Un sistema educativo sin justicia social ni pensamiento crítico solo perpetúa la ignorancia ilustrada: individuos con información, pero sin conciencia. En México, esa paradoja se manifiesta con crudeza. Nunca hubo tanto acceso al conocimiento y nunca se sintió tan lejana la posibilidad de transformar la realidad.
Frente a este panorama, el docente se convierte en la figura central para recuperar el poder transformador de la educación. No como ejecutor de planes o mediador de contenidos, sino como conciencia moral del proceso educativo. La educación debe sostenerse sobre una ética del cuidado, de la dignidad y de la responsabilidad pública. El maestro no solo enseña, da sentido al acto de enseñar; en sus manos, la educación puede volver a ser una forma de resistencia ante la indiferencia institucional.
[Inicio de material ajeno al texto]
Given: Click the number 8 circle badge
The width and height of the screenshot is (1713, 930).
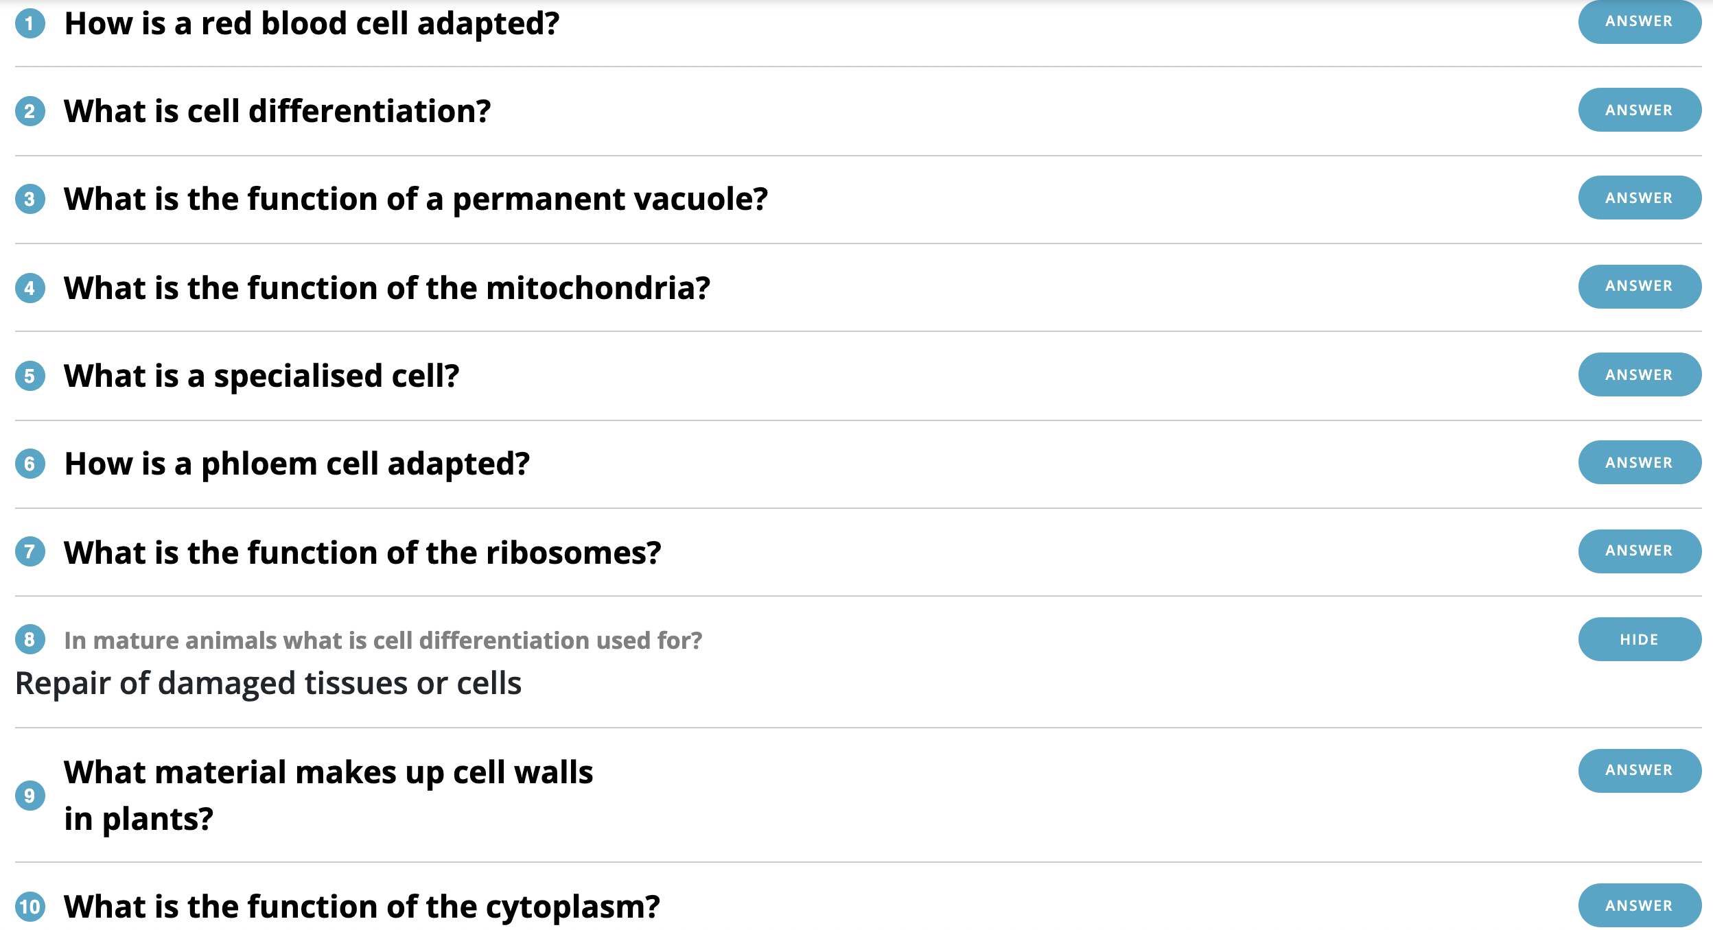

Sin embargo, el magisterio mexicano ha sido víctima de un doble proceso de desprofesionalización y deshumanización. Las reformas administrativas lo han reducido a un número de control, a una pieza intercambiable del sistema. Es urgente devolverle su papel como intelectual público, capaz de pensar, crear y cuestionar. Solo así podrá ejercer el poder más alto de la educación: formar conciencias críticas que transformen su entorno.
En la era digital, la educación enfrenta otro desafío: el poder del algoritmo. Las plataformas educativas, la inteligencia artificial y la hiperconectividad prometen democratizar el conocimiento, pero también introducen nuevas formas de vigilancia, estandarización y dependencia tecnológica.
La tecnología no puede sustituir el sentido pedagógico. Si el aprendizaje se reduce a la repetición de contenidos en línea o a la automatización de la evaluación, el acto educativo se vacía de humanidad.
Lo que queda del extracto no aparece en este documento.